This is the only honest thing a spiritual teacher can tell you--they have nothing to give you, no magic spells or chants that is going to transform them. But it is the simplicity of this statement, "I got nothin'" that can act as a spiritual catalyst for us to realize that we have nothing too! And this is good news. Because when we have nothing, we have nothing to lose. With nothing to lose, we don't need anything. That is freedom.

Introduction and sound engineering by Tom Inzan Gartland.

Sunday, September 28, 2014

The Other Origination

In Mahayana Buddhism, there is much talk about dependent origination--the fact that everything depends upon other conditions, and thus they are all interconnected--but very little mention of its less-common counterpart, nature origination.

According to this teaching, while everything is interconnected and relies upon everything else to exist, the more fundamental fact is that nothing exists independent of the Nature (li in Chinese).
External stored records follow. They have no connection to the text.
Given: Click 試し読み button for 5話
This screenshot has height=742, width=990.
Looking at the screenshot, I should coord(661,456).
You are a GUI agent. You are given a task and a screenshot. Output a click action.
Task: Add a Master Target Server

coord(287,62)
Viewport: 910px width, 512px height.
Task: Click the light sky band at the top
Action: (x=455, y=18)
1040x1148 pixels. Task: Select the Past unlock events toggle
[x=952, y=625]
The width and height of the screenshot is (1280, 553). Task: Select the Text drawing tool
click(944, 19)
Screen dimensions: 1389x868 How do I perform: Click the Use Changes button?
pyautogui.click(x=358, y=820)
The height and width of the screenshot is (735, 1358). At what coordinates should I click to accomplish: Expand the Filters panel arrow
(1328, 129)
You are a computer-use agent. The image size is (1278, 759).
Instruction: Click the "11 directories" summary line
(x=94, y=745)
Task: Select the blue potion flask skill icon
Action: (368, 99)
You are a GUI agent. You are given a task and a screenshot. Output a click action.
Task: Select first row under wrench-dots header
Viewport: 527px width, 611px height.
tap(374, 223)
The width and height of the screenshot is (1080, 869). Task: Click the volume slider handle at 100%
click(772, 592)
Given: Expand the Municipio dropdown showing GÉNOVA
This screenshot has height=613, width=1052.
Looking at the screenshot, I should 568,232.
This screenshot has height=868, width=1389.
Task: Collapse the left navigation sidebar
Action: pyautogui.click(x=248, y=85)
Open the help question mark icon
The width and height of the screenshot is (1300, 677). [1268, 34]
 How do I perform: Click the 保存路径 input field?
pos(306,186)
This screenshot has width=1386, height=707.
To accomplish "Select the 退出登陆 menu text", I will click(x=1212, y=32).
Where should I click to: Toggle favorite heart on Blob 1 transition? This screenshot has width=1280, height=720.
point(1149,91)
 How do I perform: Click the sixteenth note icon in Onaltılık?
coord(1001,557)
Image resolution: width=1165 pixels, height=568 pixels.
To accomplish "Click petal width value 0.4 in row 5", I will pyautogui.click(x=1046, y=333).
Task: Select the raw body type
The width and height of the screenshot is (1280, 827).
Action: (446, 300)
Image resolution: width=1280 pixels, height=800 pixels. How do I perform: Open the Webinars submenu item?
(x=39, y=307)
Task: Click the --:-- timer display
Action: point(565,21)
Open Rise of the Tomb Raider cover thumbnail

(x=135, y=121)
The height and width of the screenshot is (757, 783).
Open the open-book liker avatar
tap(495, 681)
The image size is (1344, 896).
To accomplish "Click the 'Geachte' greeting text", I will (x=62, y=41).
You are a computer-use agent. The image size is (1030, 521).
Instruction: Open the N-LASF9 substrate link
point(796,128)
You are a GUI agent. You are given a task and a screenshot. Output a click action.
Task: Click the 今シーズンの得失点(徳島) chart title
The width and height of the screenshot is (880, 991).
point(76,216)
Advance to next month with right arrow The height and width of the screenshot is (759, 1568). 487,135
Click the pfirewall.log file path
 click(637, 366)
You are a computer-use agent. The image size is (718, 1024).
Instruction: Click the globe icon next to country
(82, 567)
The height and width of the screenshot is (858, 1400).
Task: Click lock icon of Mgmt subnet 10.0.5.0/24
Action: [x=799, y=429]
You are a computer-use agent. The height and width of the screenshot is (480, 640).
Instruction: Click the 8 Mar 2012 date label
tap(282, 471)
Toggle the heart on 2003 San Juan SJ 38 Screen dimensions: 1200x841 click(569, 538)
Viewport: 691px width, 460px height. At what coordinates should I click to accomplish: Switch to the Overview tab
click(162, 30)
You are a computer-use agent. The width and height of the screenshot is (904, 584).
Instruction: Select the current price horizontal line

Some might call it Mind, Dharmakaya, Buddha Nature, Dharmadhatu, or the Absolute. Nature origination was most fully developed by Chan Master Zongmi, also the last Huayen Patriarch. Although living only two generations after Huayen's seminal Patriarch, Fazang, Zongmi completely reinterpreted the Huayen system.

Rather than Fazang's emphasis on the interdependence of phenomena on one another, Zongmi took Huayen in a new direction. For him, all phenomena, while empty of self-existence as orthodox Buddhism taught, were in fact empty in a deeper way--empty of separation from the Nature. Stated more directly, all phenomena have the Absolute as their true nature; nothing is separate from it.

Nature origination never caught on the way that its counterpart, dependent origination, did; although it did gain popularity through the championing of Chinul, the famous Korean monk and founder of the Chogye order, still extant today. Huang Po's One Mind reflects a similar line of thought. One reason that it probably never gained a foothold is that nature origination sounds too similar to a transcendental Self for most Buddhists' tastes.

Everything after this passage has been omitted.